__TAREFA__
Altere o trecho do texto sobre o candomblé baiano que vai de "A realidade histórica" a "do Terreiro Bogum.", substituindo "tarefa gigantesca" por "missão colossal", e reproduza-o com essa troca.

__TRECHO DO TEXTO__
Axé ganha face própria

Por JORNAL A TARDE

29/03/2006 - 0:00 h

As tradições africanas foram adaptadas à realidade local da escravidão, além de ter interagido com outras crenças



Cleidiana Ramos




O sistema escravista trouxe para Salvador uma diversidade de povos africanos. A herança cultural desses homens e mulheres trazidos à força e dos seus descendentes também marcaram de forma profunda a religiosidade da cidade. O candomblé aqui praticado ganhou uma feição completamente diversa da matriz original, a África, além de ter absorvido as tradições das crenças indígenas e da própria religião dominante, o catolicismo.



“Houve um encontro de tradições diferentes, mesmo porque os escravos vindos de várias etnias estavam reunidos aqui, num mesmo local”, aponta o doutor em antropologia e professor da Ufba Renato da Silveira, que há 22 anos estuda o caminho até a sistematização do candomblé, principalmente o ketu, como ele é conhecido hoje.



O antropólogo destaca, por exemplo, que a reunião de várias divindades num mesmo espaço é uma característica própria da Bahia. “Na África, não há esse culto conjunto. As divindades estão muito ligadas a uma determinada etnia, diferente do que foi feito aqui”, completa Silveira.



A realidade histórica foi essencial para essa diferenciação baiana. Confinados a um sistema de trabalho forçado, sem nenhum tipo de direito, os africanos tiveram que criar um modelo próprio para manter sua identidade cultural. Foi uma tarefa gigantesca, afinal estavam numa terra onde não havia nenhum tipo de referência nem territorial, nem tampouco lingüística.



“Os modelos dos ritos foram sendo recriados diante dos obstáculos que se apresentam pela realidade encontrada aqui. Eles não tinham liberdade, por exemplo, para expressar livremente sua religiosidade. Era tudo feito às escondidas, o que vai aproximá-los das semelhanças que encontravam entre suas divindades e os santos católicos”, destaca Jaime Sodré, doutorando em história social, xicarangoma, título do sacerdote músico, e oloê, espécie de conselheiro do Terreiro Bogum.



O desafio foi vencido com maestria. Além do próprio culto foram preservadas as línguas, os costumes, a culinária que agrada às divindades, os cantos e danças próprias.

__BLOCO DE DADOS__
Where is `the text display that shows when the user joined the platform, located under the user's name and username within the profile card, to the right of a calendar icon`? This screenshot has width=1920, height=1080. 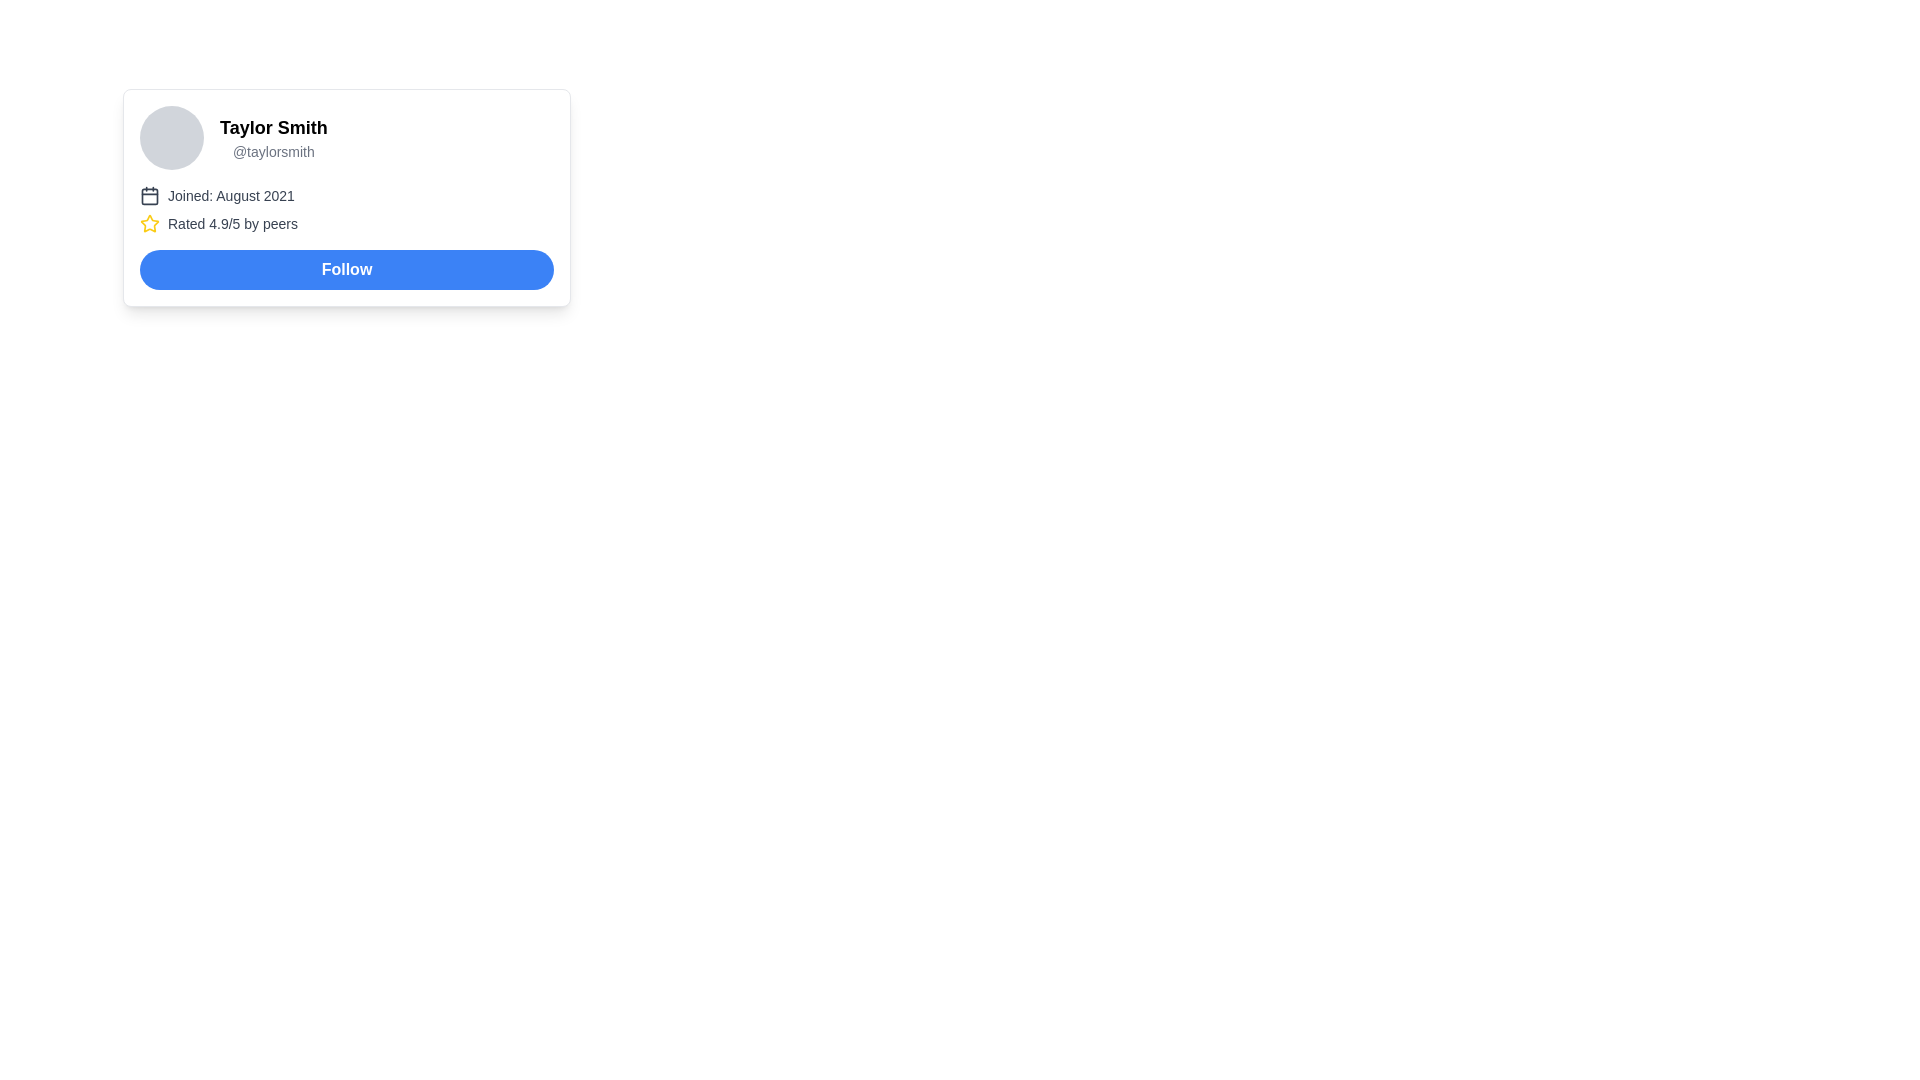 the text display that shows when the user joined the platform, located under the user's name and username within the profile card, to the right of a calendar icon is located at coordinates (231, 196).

__RESOLUÇÃO__
A realidade histórica foi essencial para essa diferenciação baiana. Confinados a um sistema de trabalho forçado, sem nenhum tipo de direito, os africanos tiveram que criar um modelo próprio para manter sua identidade cultural. Foi uma missão colossal, afinal estavam numa terra onde não havia nenhum tipo de referência nem territorial, nem tampouco lingüística.



“Os modelos dos ritos foram sendo recriados diante dos obstáculos que se apresentam pela realidade encontrada aqui. Eles não tinham liberdade, por exemplo, para expressar livremente sua religiosidade. Era tudo feito às escondidas, o que vai aproximá-los das semelhanças que encontravam entre suas divindades e os santos católicos”, destaca Jaime Sodré, doutorando em história social, xicarangoma, título do sacerdote músico, e oloê, espécie de conselheiro do Terreiro Bogum.